3.1: Respiratory disease in cattle Flashcards
Taken from BRD lectures and workshop (10/10/2022)
Bovine respiratory disease
general term for respiratory disease in cattle, covering various pathogens/environmental/management factors.
Main BRD pathogens: viruses
- IBR
- RSV
- PI3
Main BRD pathogens: bacteria
- Mycoplasma bovis
- Mannheimia haemolytica
- Pasteurella multocida
- Mycobacterium tuberculosis
- Histophilus somni (more common in N. America
Causative agent of IBR
Bovine herpesvirus 1 (BHV-1)
* An alpha herpesvirus of which there are several strains
Epidemiology of IBR
- Highly infectious and contagious
- Endemic in the UK; approx. 40% of cattle have been exposed
- Latency is possible with recrudescence and shedding around periods of stress e.g. calving, movement, illness, corticosteroid use
Incubation period of IBR
2-20 days
Transmission of IBR
- Highly infectious and contagious
- Spread by aerosol - shared air space for a sustained period required
- Spread by direct contact including nose-to-nose contact over fences
- Present in resp tract secretions, bull semen, aborted foetuses
- Can be transmitted by sheep and goats
Clinical signs of IBR
- Resp signs: tracheitis, harsh URT signs
- Nasal discharge
- Ocular signs: epiphora, conjunctivitis
- Pyrexia (40+)
- Can cause abortion (up to 100 days) and genital lesions
IBR typically causes respiratory signs in which groups of cattle?
- Typically affects cattle >6 months of age but can be younger
- Often worse in growing age groups (6-24 months)
Describe signs of subacute IBR
Signs are vague and non-specific
* Milk drop sometimes at herd level
* Pyrexic (40=/+)
* Nasal discharge
* Hyperpnoea
Describe signs of acute IBR
- Seen in growing cattle
- Marked pyrexia ± secondary infection
- Purulent nasal discharge
- Marked conjunctivitis
- Large submandibular LNs
- Tracheitis (audible as rattling over the trachea)
True/false: IBR and IPV are caused by the same pathogen.
True.
Both Infectious Bovine Rhinotracheitis and Infectious Pustulo Vulvovaginitis are caused by BHV-1
Signs of peracute IBR
- Very high fever and death in 24hrs
- Secondary bronchopneumonia
Black tarry lining of trachea - very indicative of IBR
Mortality in IBR
Up to 10% in younger animals; rare in adults
Diagnosis of IBR
History, clinical signs, and swabs/antibody test
* History: new animals/grous into herd
* Clinical signs: in several animals
* Nasal and conjunctival swabs -> Virus on PCR
* Paired blood samples from acute cases -> rising titres on ELISA antibody test
* Bulk milk anitbody test to monitor exposure of herd
Control options for IBR
- Do nothing - if a few mild cases expected to be self-limiting
- Vaccination: different protocols available
- Biosecurity: prevent nose-to-nose contact, double fence at boundaries
- Buying in stock: avoid if you can, use CHeCS accreditation schemes, quarantine and test new animals
What are the different levels of CHeCS IBR accreditation?
Which level is it advisable to buy at?
- Accredited free - safest
- Vaccinated/monitored free
- Eradication programme
You should buy at the same level as your current herd.
If good -> bring in only IBR free animals.
If not so good -> don’t want to bring in naïve animals
What are the different types of IBR vaccine?

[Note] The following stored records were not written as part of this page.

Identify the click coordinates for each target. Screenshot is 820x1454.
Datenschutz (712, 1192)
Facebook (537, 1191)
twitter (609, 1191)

Which would you use in the face of an outbreak?
- 2 types: live vs inactivated
- Live vaccines are used in the face of an outbreak. Some evidence that they are more effective overall.
True/false: most vaccines for IBR are marker vaccines.
True
This allows differentiation between vaccinated and naturally exposed/infected animals.
Useful when attempting to eradicate disease.
Both live and inactivated vaccines can be marker vaccines
Which IBR vaccine type is most appropriate for a herd where disease is endemic?
Inactivated - it is better at reducing shedding than a live vaccine.
True/false: some IBR vaccine protocols combine live and inactivated forms of the vaccine.
True
Many start with the live vaccine, then move on to the inactivated form.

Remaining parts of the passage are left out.